Page 225 - Risale-i Nur - İşaratü'l-İcaz
P. 225
BİR MÜDÂFAA 227
Risale-i Nur, Erkân-ı İmaniyeyi ve Âyât-ı Kur'aniyeyi Tefsir
ederek öyle bir tarzda beyan eder ki; hiç bir münkir, hiç bir dinsiz, o
Hakikatları inkâr edemez. Hem riyazî bir kat'iyyetle isbat eder, göze
gösterir, Aklı doyurur, Letaifi kandırır; artık hiç bir İmanî ve Kur'anî
Hakikatı inkâra mecal kalmaz. Bundan dolayıdır ki; dinsizler, komünistler,
bu memlekette Risale-i Nur varken mel'unane fikirlerini saha-yı tatbike
koyamadıklarından ve bir Manevî Bekçi gibi Risale-i Nur daima
karşılarına çıktığından, Risale-i Nur'un her vecihle Neşrine sed çekmeyi
gaye edinmişlerdir.
Risale-i Nur, tahkikî İman Dersleri verir. Şakirdlerini her türlü
fenalıktan alıkoyar. Kalblere doğruluk aşılar. Onu hakkıyla anlayan, artık
fenalık yapamaz. Onun içindir ki, bugün memleketin her tarafındaki
Risale-i Nur Talebeleri, asayişin manevî muhafızı hükmündedirler.
Şimdiye kadar hiçbir hakikî Nur Talebesinde asayişe münafî bir hareket
görülmemiş, âdeta Nur Talebeleri zabıtanın manevî yardımcısı
olmuşlardır. Risale-i Nur Talebelerinin Rıza-i İlahîden başka, A'mal-i
Uhreviyeye müteveccih olmaktan gayrı düşünceleri yoktur. Şu halde
Risale-i Nur'a garazkâr tertibler hazırlayanlar, perde arkasındaki malûm
din düşmanlarından başka kimse değildir.
Yukarıdaki maruzatımızda birçok mahkemelerin beraet
kararlarının mevcudiyetini arzetmiştim.
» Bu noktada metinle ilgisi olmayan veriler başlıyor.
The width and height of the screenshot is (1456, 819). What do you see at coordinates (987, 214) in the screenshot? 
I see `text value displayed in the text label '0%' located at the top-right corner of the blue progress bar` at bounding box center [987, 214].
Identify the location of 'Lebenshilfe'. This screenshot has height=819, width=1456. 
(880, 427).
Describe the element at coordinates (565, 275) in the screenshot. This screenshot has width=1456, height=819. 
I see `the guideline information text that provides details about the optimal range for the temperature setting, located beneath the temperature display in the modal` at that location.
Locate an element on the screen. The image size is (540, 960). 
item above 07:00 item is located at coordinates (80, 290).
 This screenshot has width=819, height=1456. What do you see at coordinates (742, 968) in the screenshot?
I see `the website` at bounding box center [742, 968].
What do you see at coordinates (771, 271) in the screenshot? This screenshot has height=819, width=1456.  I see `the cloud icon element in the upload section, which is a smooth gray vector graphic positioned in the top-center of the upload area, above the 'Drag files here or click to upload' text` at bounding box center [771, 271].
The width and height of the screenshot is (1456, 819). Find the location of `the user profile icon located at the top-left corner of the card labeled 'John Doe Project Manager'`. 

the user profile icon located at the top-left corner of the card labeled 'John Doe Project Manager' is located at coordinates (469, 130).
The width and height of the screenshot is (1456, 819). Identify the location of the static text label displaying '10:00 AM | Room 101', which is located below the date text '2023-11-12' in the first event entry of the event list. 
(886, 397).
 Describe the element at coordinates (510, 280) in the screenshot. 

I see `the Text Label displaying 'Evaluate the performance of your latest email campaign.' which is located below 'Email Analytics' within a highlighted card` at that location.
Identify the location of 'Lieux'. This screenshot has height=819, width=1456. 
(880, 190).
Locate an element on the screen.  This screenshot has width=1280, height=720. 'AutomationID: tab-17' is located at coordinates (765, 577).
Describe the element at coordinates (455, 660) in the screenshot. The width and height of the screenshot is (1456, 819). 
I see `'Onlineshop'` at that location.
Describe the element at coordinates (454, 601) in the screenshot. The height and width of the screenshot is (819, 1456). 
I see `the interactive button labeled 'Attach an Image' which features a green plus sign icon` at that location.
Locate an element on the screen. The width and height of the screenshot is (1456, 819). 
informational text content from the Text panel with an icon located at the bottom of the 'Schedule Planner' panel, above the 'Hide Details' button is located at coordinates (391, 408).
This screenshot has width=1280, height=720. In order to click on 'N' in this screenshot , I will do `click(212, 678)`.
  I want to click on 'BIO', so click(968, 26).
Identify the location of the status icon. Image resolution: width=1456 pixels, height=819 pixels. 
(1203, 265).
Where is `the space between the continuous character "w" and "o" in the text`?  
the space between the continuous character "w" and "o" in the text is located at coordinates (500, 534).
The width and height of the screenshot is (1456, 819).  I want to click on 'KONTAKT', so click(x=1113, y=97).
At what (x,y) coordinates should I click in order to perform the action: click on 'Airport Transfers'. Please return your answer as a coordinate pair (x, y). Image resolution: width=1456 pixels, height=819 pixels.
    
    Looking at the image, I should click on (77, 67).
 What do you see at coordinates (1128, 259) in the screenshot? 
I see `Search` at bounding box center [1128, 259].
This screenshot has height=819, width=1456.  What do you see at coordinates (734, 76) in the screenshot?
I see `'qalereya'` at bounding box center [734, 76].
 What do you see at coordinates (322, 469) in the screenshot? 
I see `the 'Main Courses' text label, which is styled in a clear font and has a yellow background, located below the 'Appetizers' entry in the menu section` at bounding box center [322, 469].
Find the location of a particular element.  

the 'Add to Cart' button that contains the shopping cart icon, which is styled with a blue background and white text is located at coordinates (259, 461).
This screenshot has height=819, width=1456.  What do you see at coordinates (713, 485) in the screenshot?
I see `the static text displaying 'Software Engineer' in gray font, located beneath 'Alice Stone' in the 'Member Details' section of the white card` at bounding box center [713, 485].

Elde edebildiğim tarih ve
numaralarını beyan ederek, o âdil ve yüksek mahkemelere milyonlar Nur
Şakirdleri namına minnetdarlığımızı bildirmek isterim. Umum Risalelerin
beraet ve iadesi hakkında Denizli Ağır Ceza Mahkemesinin
15/Haziran/1944 tarihli beraet kararıyla, İstanbul Eminönü Ağır Ceza
Mahkemesinin 1953 tarih ve 1951/137 esas ve 1952/27 kararıyla ki; geçen
celsede Sebilürreşad Gazetesi'nin takdim ettiğim nüshasında bildirilen
beraet kararıdır. Ayrıca mahkeme-i âlînize suret-i mahsusada arz ve
takdim ettiğim Asâ-yı Musa dâhil umum Risale-i Nur Külliyatının Mersin
Ağır Ceza Mahkemesinin 1954/17 esas 1954/421 karar ve 9/4/954 tarihli
beraet kararının mevcudiyetleri, mahkemelerin temininde olarak hiç bir
elin Risale-i Nur'a ilişmemesini tazammun ettiği halde, mestur
düşmanların hâinane faaliyetleriyle bu sefer de tahsisen Asâ-yı Musa
kasdedilerek âdil ve yüksek mahkemeye gelmiş bulunuyoruz.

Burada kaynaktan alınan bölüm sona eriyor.